Complaints, comments, criticisms and compliments can be sent to  [email protected]

The Division of Ignorance.

September 18, 2016 by Peter Lowry

If you are black, is that license to call people racist because they are white? It seems the editors of the Toronto Star have stopped thinking when they accept op-eds from writers who just want to create racial strife. Desmond Cole, a regular contributor to the Toronto Star said in a September 15 op-ed article that “Suspicion of all immigrants who are not white, or not members of the former British Empire, is a Canadian value.”

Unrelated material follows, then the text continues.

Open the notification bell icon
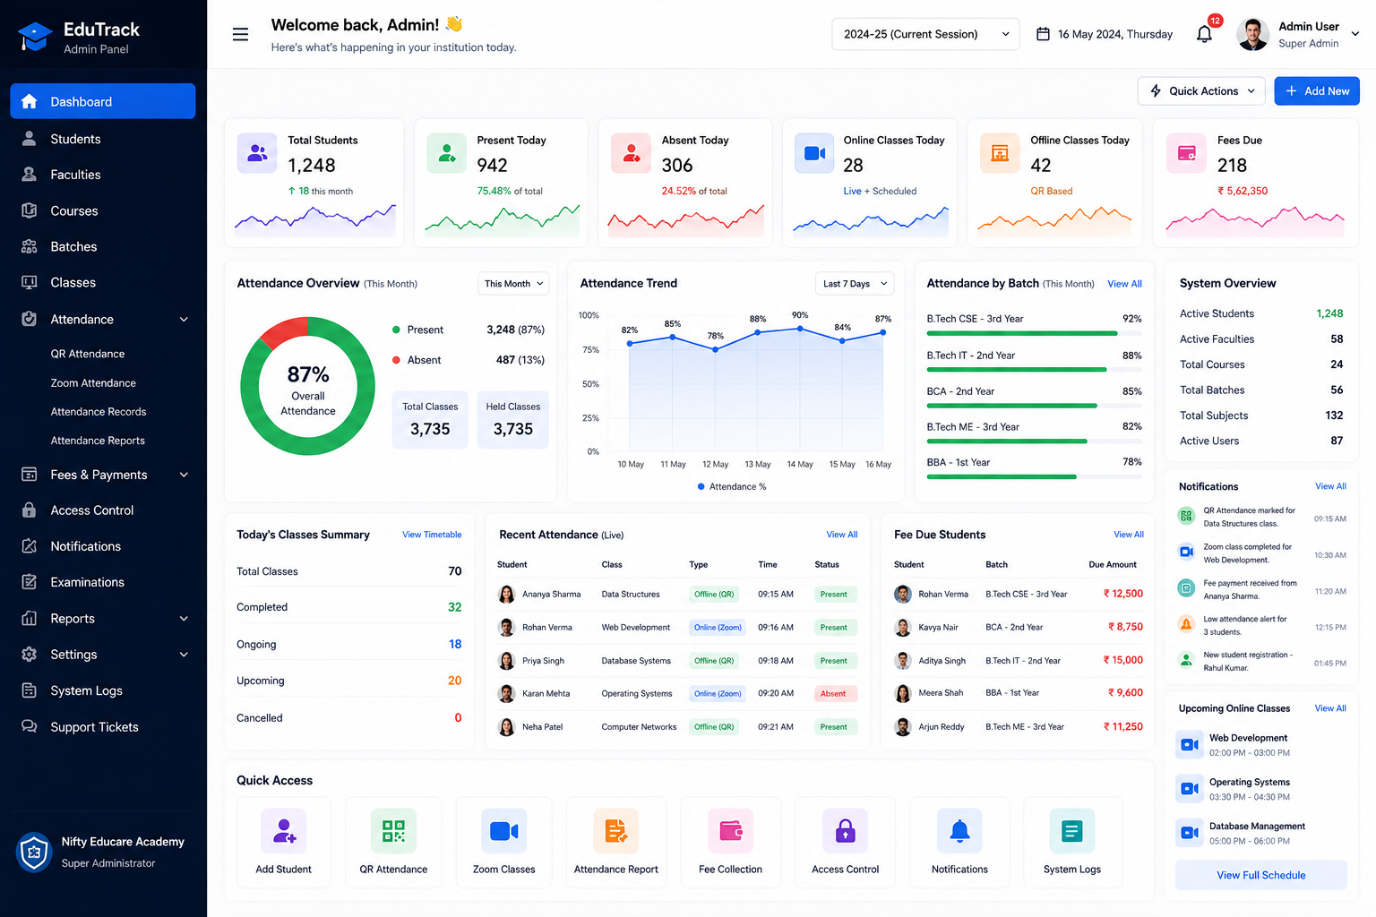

Mr. Cole insults all Canadians who happen to be white and the Toronto Star should be embarrassed. Cole uses a speech by Sir John A. Macdonald as support for his thesis and says the fact that it was 150 years ago is irrelevant.

And it is obvious that Mr. Cole has no idea of the wide differences today between British and Canadian values. Canada has grown in many ways over the past 150 years. As mentioned recently in one of our commentaries, our Canadian values are constantly changing—we hope for the better.

Of course people such as MP Kelly Leitch do not help just because she might think bigotry plays well with some of her voters. Leitch has been severely criticized within her own political party for her proposals and her chances of winning her party’s leadership have fallen from slim to zero.

But the comments of writers such as Mr. Cole and the disruptive antics of an organization such as Black Lives Matter do not help matters either. They can cause embarrassment for the black community.

Nor are Mr. Cole’s opinions on Canada’s treatment of its indigenous peoples germane. When he takes the time to see how attitudes have changed across Canada over the years and the extensive efforts of Canadians to atone for past mistakes, maybe then he can comment. To suggest that Canadians practice a forgetfulness of past indignities is not only wrong but displays an ignorance that is hard to take.

Another grievous error in Mr. Cole’s comments is his scurrilous attack on the North-West Mounted Police, its successor Royal Canadian Mounted Police and the spin-off Canadian Border Services Agency. Nobody believes that these forces are paragons but they certainly do not deserve to be described as being “steeped in centuries of racism, colonialism and white supremacy.”

It seems to this writer that Mr. Cole welcomes divisive comments by politicians as a way to keep his own cultural war going.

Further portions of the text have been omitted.